| Directions for this task |
The lines wanted run from the first one below through the one with "Merken (910, 57)". Return them exactly.

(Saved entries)
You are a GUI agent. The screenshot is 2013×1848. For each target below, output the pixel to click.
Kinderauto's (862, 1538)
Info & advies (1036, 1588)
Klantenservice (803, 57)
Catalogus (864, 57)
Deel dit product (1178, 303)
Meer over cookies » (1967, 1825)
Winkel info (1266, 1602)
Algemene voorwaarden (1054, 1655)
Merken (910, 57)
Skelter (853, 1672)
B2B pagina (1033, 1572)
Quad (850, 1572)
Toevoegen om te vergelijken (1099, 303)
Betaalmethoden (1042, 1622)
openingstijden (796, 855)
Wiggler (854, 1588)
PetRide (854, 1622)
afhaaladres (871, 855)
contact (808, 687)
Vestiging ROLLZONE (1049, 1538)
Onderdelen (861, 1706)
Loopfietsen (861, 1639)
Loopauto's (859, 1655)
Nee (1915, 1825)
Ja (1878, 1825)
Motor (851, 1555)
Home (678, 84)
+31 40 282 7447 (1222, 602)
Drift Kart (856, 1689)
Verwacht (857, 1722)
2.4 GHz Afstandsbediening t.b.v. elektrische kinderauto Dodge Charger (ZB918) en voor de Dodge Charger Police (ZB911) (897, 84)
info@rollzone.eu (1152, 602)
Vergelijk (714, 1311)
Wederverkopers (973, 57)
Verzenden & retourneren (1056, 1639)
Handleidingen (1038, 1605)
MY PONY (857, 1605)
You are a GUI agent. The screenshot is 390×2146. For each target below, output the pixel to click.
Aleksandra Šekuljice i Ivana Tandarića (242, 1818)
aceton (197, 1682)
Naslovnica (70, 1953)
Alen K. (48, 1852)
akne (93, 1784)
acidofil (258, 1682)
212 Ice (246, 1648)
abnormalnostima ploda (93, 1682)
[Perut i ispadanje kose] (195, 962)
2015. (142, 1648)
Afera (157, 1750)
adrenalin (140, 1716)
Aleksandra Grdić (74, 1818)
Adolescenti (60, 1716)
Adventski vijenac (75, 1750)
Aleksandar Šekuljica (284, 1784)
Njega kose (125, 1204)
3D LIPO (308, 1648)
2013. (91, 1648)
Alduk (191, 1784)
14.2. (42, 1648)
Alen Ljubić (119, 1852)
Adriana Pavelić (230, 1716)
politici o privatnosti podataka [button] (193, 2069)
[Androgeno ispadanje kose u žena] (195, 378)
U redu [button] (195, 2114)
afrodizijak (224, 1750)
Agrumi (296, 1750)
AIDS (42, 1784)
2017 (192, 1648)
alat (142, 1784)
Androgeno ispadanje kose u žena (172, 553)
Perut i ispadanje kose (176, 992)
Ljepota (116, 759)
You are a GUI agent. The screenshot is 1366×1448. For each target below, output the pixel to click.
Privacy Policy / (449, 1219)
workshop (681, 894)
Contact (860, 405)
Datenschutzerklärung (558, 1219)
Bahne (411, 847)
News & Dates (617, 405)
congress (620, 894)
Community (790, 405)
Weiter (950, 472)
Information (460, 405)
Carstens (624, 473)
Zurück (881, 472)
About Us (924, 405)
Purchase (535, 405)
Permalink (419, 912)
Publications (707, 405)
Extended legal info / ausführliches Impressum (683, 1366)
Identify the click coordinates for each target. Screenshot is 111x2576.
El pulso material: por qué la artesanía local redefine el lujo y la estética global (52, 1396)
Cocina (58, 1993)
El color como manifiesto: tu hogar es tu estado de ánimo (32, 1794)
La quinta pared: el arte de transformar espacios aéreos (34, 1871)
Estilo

| Output for this exercise |
You are a GUI agent. The screenshot is 2013×1848. For each target below, output the pixel to click.
Kinderauto's (862, 1538)
Info & advies (1036, 1588)
Klantenservice (803, 57)
Catalogus (864, 57)
Deel dit product (1178, 303)
Meer over cookies » (1967, 1825)
Winkel info (1266, 1602)
Algemene voorwaarden (1054, 1655)
Merken (910, 57)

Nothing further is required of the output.